ВАШЕ ЗАДАНИЕ> Перенесите в JSON-список строк все строки данных ниже: от самого начала вплоть до строки с "Open Экспорт данных", включая обе границы. Каждая строка данных становится отдельной строкой списка, пустые строки пропускаются.

ИСХОДНЫЕ ДАННЫЕ>
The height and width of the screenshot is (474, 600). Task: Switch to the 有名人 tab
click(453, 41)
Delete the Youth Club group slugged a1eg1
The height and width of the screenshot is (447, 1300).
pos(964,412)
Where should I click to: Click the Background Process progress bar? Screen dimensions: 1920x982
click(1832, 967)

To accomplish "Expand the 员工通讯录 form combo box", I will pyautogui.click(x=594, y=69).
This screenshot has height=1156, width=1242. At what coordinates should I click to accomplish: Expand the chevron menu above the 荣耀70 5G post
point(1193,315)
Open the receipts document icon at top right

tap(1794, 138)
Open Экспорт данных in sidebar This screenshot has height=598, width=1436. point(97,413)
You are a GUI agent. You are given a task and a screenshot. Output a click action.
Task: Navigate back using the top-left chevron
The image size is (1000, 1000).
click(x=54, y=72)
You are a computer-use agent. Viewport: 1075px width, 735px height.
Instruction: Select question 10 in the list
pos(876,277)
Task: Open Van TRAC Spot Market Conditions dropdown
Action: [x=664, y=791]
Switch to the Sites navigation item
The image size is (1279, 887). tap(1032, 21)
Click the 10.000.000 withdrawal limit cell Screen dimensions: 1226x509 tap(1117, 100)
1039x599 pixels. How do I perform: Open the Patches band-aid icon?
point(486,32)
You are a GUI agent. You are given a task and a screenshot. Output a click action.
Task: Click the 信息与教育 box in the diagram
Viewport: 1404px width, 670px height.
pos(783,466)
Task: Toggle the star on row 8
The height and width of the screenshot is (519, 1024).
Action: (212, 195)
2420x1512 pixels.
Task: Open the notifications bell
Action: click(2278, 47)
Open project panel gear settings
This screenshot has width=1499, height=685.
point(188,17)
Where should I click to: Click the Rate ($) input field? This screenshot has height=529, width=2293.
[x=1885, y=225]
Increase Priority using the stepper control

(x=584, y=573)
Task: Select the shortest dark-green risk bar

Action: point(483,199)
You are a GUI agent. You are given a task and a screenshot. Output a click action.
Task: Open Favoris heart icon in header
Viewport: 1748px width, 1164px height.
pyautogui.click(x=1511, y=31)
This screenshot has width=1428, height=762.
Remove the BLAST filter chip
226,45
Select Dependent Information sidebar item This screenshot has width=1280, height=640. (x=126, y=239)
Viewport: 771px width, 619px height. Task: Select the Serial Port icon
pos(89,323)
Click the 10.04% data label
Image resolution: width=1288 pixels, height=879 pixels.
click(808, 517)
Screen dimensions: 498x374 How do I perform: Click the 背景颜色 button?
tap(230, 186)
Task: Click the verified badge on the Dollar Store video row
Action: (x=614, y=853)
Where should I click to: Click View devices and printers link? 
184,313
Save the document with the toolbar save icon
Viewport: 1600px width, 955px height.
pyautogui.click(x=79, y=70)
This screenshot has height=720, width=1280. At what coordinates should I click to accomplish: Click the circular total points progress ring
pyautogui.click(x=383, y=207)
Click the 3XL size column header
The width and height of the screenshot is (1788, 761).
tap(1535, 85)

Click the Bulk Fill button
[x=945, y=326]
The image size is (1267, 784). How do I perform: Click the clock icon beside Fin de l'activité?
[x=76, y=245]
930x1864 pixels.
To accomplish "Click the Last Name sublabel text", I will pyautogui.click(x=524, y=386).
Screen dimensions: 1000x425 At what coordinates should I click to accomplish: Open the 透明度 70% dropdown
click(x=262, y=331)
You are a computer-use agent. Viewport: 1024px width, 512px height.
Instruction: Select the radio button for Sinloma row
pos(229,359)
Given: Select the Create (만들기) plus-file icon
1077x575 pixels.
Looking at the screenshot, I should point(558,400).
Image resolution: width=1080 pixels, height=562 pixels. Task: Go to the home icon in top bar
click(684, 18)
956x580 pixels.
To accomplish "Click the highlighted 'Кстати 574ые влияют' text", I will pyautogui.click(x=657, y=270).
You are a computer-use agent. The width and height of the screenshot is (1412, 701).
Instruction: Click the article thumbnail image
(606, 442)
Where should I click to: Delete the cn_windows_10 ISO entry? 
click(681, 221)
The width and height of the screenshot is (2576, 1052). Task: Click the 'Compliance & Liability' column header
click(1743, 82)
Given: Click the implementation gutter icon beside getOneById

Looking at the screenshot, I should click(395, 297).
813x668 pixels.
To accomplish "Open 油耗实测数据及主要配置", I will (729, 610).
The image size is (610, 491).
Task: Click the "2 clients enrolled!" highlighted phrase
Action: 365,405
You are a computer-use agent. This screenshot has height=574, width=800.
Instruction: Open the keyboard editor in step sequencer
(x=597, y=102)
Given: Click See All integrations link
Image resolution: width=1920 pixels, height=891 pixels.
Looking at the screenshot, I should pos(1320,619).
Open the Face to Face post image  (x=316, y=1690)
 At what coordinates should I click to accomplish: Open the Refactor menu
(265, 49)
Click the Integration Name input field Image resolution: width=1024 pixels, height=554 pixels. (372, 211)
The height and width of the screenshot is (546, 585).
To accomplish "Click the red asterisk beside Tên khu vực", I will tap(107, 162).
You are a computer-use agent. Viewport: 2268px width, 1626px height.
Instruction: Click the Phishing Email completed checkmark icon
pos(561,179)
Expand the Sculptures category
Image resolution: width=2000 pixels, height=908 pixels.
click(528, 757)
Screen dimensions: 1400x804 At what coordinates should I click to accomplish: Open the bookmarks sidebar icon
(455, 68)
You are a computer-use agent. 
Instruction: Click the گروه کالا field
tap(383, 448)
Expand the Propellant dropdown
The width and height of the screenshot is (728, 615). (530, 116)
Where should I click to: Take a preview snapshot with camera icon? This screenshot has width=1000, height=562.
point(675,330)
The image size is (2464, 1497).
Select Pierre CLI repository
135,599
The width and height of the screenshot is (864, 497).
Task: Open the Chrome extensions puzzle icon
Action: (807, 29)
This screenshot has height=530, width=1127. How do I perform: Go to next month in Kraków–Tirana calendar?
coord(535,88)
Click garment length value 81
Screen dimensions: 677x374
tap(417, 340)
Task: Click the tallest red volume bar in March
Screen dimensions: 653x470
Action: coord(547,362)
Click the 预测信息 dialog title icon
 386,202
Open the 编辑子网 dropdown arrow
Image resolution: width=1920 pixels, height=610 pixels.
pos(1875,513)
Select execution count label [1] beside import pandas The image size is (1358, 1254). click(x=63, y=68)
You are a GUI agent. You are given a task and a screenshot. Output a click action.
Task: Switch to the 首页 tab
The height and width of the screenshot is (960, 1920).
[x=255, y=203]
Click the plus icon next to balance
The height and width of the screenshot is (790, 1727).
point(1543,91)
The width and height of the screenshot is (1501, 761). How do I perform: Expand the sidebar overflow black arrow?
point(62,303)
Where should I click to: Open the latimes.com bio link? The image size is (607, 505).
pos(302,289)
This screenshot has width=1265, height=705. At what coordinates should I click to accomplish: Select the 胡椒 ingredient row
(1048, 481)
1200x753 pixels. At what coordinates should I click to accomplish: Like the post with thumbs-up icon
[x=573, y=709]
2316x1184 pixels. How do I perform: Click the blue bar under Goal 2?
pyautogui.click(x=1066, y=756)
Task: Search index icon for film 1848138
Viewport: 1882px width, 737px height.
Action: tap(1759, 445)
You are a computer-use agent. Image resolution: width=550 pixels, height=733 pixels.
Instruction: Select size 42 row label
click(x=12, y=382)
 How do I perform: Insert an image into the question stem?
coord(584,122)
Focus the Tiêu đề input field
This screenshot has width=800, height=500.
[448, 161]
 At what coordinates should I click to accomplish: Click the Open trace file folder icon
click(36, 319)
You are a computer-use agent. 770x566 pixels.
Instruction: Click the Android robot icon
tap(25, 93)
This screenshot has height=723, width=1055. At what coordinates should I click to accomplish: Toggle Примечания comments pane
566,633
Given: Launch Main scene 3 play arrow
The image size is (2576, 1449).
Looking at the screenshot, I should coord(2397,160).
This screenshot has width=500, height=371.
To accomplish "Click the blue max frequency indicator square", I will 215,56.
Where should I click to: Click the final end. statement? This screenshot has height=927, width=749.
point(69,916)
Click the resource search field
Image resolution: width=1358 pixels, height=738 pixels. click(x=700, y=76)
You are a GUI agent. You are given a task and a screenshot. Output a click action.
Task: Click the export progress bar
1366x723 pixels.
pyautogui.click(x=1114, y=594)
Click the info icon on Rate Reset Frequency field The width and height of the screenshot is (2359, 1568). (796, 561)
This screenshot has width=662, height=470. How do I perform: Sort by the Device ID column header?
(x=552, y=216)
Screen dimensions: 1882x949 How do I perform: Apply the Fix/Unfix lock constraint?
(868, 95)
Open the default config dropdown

ОТВЕТ НА ЗАДАЧУ>
[
  "The height and width of the screenshot is (474, 600). Task: Switch to the 有名人 tab",
  "click(453, 41)",
  "Delete the Youth Club group slugged a1eg1",
  "The height and width of the screenshot is (447, 1300).",
  "pos(964,412)",
  "Where should I click to: Click the Background Process progress bar? Screen dimensions: 1920x982",
  "click(1832, 967)",
  "To accomplish \"Expand the 员工通讯录 form combo box\", I will pyautogui.click(x=594, y=69).",
  "This screenshot has height=1156, width=1242. At what coordinates should I click to accomplish: Expand the chevron menu above the 荣耀70 5G post",
  "point(1193,315)",
  "Open the receipts document icon at top right",
  "tap(1794, 138)",
  "Open Экспорт данных in sidebar This screenshot has height=598, width=1436. point(97,413)"
]